La prefettura di Terni ha certamente agito nel rispetto delle norme. La denuncia sporta a suo tempo è, ovviamente, legittima e dovrà essere vagliata, anche se il destinatario – che ha a sua volta denunciato, non da solo – è convinto che sia completamente insussistente e, anzi, strumentale. Poi ci sono i nodi e le domande che è lecito porsi.
«Possibile che se un operatore della sicurezza viene denunciato da chicchessia, ben prima che un pm decida se archiviare o meno, che un giudice ti rinvii a giudizio, che un tribunale ti condanni o assolva, non ha più la possibilità di lavorare perché gli viene ‘sospesa’ l’abilitazione?».
Parliamo, per la precisione, dell’iscrizione all’elenco prefettizio del ‘personale addetto ai servizi di controllo delle attività di intrattenimento e di spettacolo in luoghi aperti al pubblico o pubblici esercizi’. In poche parole: gli operatori di sicurezza privati, che è facile incontrare anche a Terni nelle vie della movida e in tante altre situazioni ed eventi. Ma cosa è accaduto?
Ad inizio agosto, in via Lanzi a Terni, una donna di origini straniere e probabilmente ubriaca ha iniziato a dare in escandescenze. Due addetti alla sicurezza sono intervenuti e l’hanno contenuta, in attesa dell’arrivo dei carabinieri. Gli operatori, morsi ripetutamente, sono stati poi refertati al pronto soccorso. E anche la donna, con lesioni di entità relativamente lieve ad un labbro, è stata visitata dai sanitari. A seguire, le denunce ‘incrociate’ per lesioni: lei contro i due operatori e quest’ultimi contro di lei. Sarà la giustizia a definire com’è andata, chi ha ragione e chi no. Ma intanto c’è tutto il resto che non è di poco conto.
«Sì – afferma l’operatore denunciato, 46 anni – perché con una denuncia, a prescindere, non si lavora più. Comporta il diniego al rinnovo di questa abilitazione che è simile, per iter, al porto d’armi. In un periodo in cui anche le istituzioni ragionano, e attuano per le forze dell’ordine, provvedimenti volti a garantire determinate situazioni, è lecito porsi domande e invocare un cambiamento. Io – osserva ancora l’addetto – potrei essere denunciato anche da chi vuole solo danneggiarmi e impedirmi di lavorare. Quindi perdo soldi, motivazioni, non svolgo più ciò che so fare. E se poi uno viene archiviato, scagionato, assolto, chi lo risarcisce per il periodo che non ha lavorato e per i mancati introiti?».
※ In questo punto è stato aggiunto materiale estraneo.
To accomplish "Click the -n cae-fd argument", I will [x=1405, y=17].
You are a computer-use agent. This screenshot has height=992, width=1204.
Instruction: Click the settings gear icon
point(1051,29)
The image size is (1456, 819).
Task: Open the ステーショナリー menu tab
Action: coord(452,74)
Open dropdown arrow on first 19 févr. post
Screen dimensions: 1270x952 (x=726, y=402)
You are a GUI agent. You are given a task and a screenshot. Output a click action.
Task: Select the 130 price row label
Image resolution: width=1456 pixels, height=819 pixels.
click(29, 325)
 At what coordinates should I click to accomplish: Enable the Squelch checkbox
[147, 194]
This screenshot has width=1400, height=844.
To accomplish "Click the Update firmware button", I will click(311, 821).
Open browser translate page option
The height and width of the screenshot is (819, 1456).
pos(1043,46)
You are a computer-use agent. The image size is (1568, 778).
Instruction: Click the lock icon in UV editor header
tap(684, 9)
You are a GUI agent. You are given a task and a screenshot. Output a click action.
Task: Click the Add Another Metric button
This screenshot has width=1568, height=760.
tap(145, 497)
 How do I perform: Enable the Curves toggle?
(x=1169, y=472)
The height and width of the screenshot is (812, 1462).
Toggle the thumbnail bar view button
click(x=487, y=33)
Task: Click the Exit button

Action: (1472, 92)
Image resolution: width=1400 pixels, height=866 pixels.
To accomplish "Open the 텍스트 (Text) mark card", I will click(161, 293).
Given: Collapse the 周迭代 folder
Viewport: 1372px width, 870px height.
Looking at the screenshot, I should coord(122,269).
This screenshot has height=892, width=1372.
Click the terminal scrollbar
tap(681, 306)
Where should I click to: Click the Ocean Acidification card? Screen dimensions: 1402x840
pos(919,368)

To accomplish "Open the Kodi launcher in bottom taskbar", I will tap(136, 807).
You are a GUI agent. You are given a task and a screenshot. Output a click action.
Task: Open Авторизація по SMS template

La prospettiva, oggi, è quella del ricorso al Tar con spese e tempi che sono un’incognita. Azione legale che non sgombra il campo dalle domande poste e che anche le associazioni di categoria sono pronte a sollevare.
«Nello svolgere le nostre funzioni di security – è lo sfogo finale dell’operatore – dovremmo forse fare finta di nulla se siamo testimoni di aggressioni o disordini? Secondo la legge, dovremmo attendere semplicemente che arrivino le forze di polizia che spesso sono impegnate altrove, dato il numero esiguo. Ma il senso del dovere ci impone spesso di fare un primo intervento per la tutela dei cittadini e degli avventori dei locali. Se il risultato sono calci, sputi, morsi, insulti e infine il non poter più lavorare, credo che istituzioni, sindacati e associazioni debbano interrogarsi, agire e prendersi le proprie responsabilità».